Me llevan al llamado "Bunker", empezaron a pasarnos de diez en diez primero las mujeres y luego los hombres. Hasta ese momento los ambulantes que fueron golpeados no habían sido atendidos, ningún visitador de derechos humanos había llegado y ninguna persona con la capacidad íntegra visual que apoyará a los comerciantes estaba presente.

Después de 10 minutos llegué ante la fiscal y me pasaron a su oficina. Miguel Ángel Mancera me mira con una sonrisa, su rostro está colgado en una foto que se encuentra detrás de la fiscal. Inició el interrogatorio y le expliqué: "soy reportero, grabé el actuar de la policía…"La fiscal concluyó que no tenían porque haberme detenido, no hubo quien me acusara, al salir de su oficina me encontré con el mismo policía que me permitió quedarme en la estación y que me presentó en la agencia.

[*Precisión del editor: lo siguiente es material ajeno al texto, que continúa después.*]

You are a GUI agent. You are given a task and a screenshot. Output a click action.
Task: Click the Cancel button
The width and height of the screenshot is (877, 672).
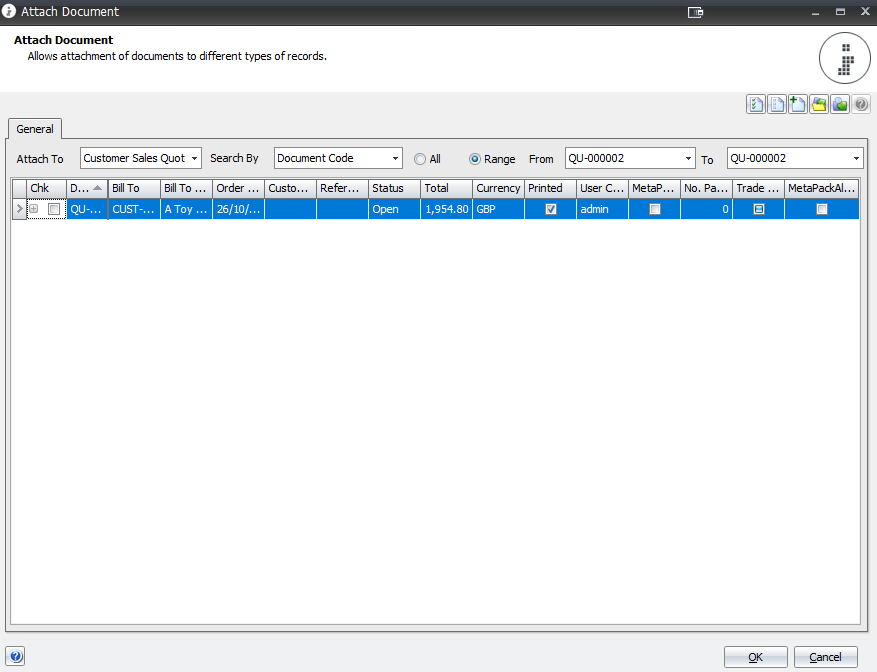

"¿Qué pasó, qué sigue?", me preguntó el oficial, solo le contesté: "esperar a que me pueda ir o que ustedes me lleven al cívico", con un tono de molestia dijo "¿yo?, ya ves que te trate bien ¡eh!, apunta mi nombre", le sonreí y le dije "así es" apunté su nombre para darle un poco de tranquilidad.

Al salir de la agencia, alcancé a ver a los detenidos, un grupo de 41 personas ciegas y débiles visuales que fueron sometidas por policías auxiliares, bancarios y miembros de seguridad del Sistema de Transporte Colectivo Metro.